Pennsylvania did not have adequate controls to detect unreported 24 hour reportable incidents and did not have controls in place to ensure that all beneficiary deaths were investigated and that all suspicious deaths were referred to law enforcement. Therefore, Pennsylvania did not fulfill participant safeguard assurances it gave to CMS to ensure the health, welfare, and safety of the 18,770 Medicaid beneficiaries with developmental disabilities covered by the Medicaid waiver in our audit.
What OIG Recommends and Pennsylvania Comments
We recommend that Pennsylvania improve its controls regarding the reporting and monitoring of 24 hour reportable incidents involving Medicaid beneficiaries with developmental disabilities residing in community-based settings. We made specific recommendations for these controls.

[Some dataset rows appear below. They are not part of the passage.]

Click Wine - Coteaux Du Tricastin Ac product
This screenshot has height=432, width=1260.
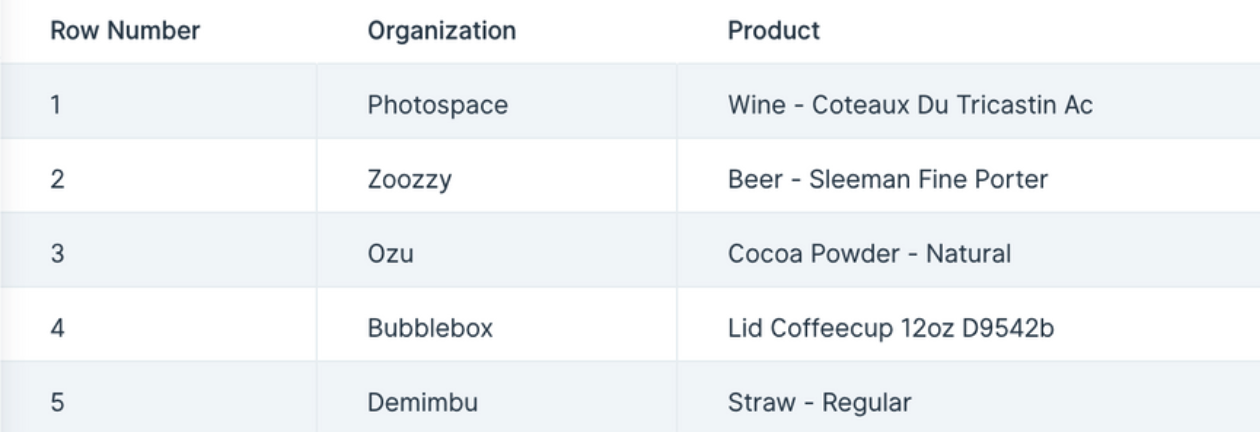tap(910, 105)
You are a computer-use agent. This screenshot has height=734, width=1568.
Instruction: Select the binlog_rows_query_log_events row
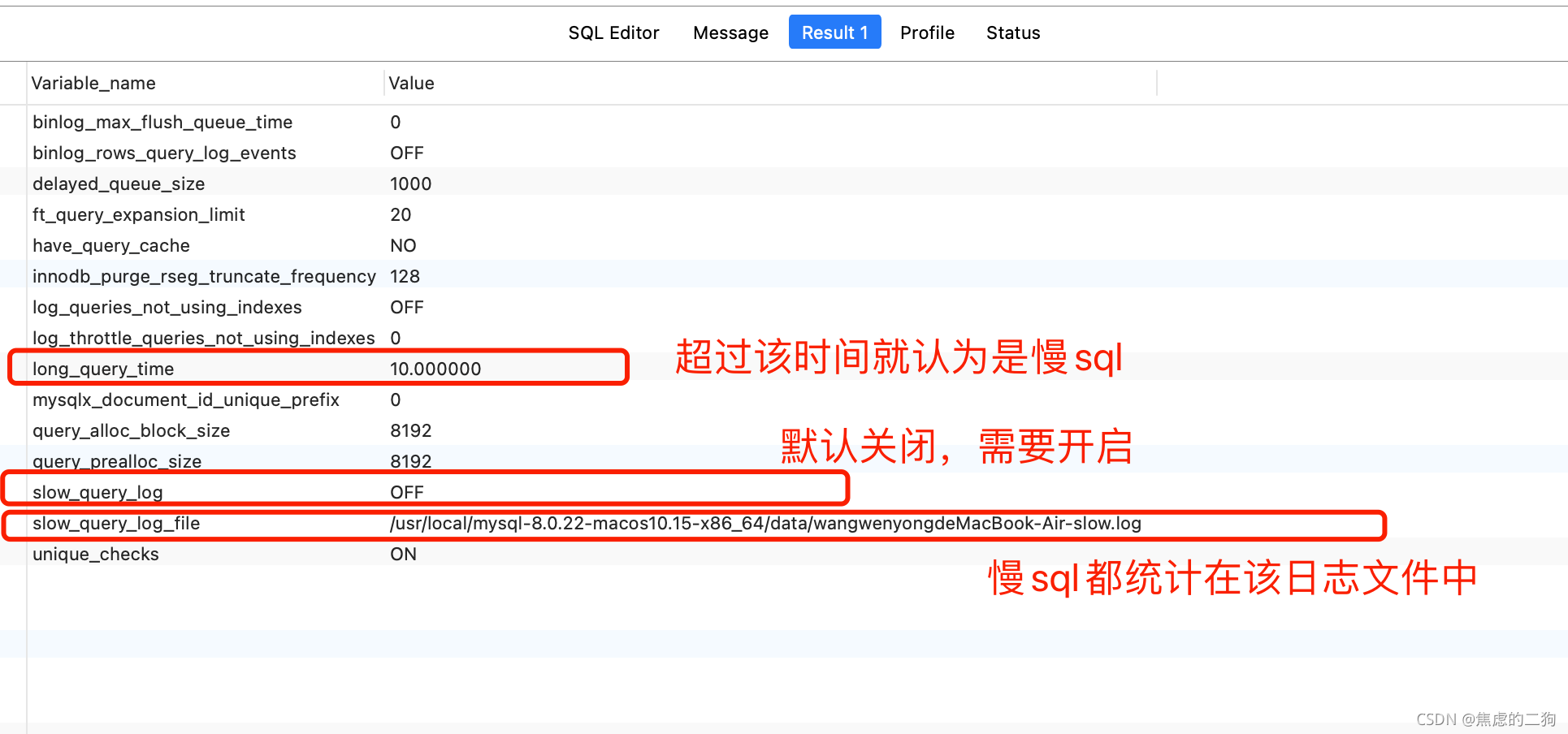pyautogui.click(x=164, y=153)
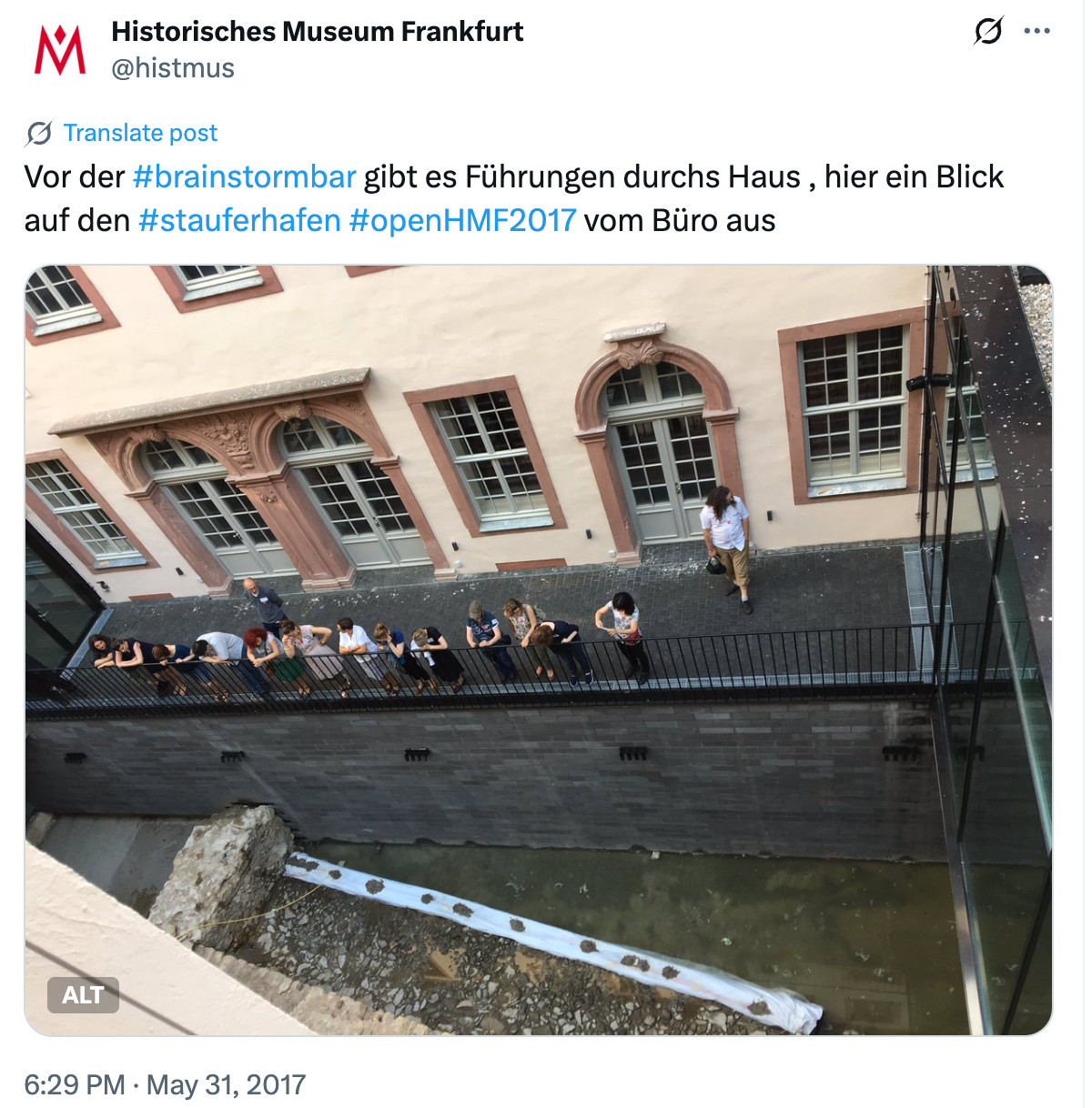Visit the @histmus handle profile
This screenshot has width=1092, height=1108.
[173, 68]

Pennsylvania concurred with six of our seven recommendations and described corrective actions that it plans to take or has already taken, but it did not concur with our recommendation that it record the 24-hour reportable incidents noted in our report. Instead, Pennsylvania stated that it plans to focus on recording unreported emergency room visits and hospital stays that contain diagnoses indicative of high risk for suspected abuse or neglect and take remedial action as appropriate. We agree that Pennsylvania should prioritize recording unreported incidents that contain diagnoses indicative of high risk for suspected abuse or neglect but maintain that all unreported 24-hour reportable incidents must be reported.”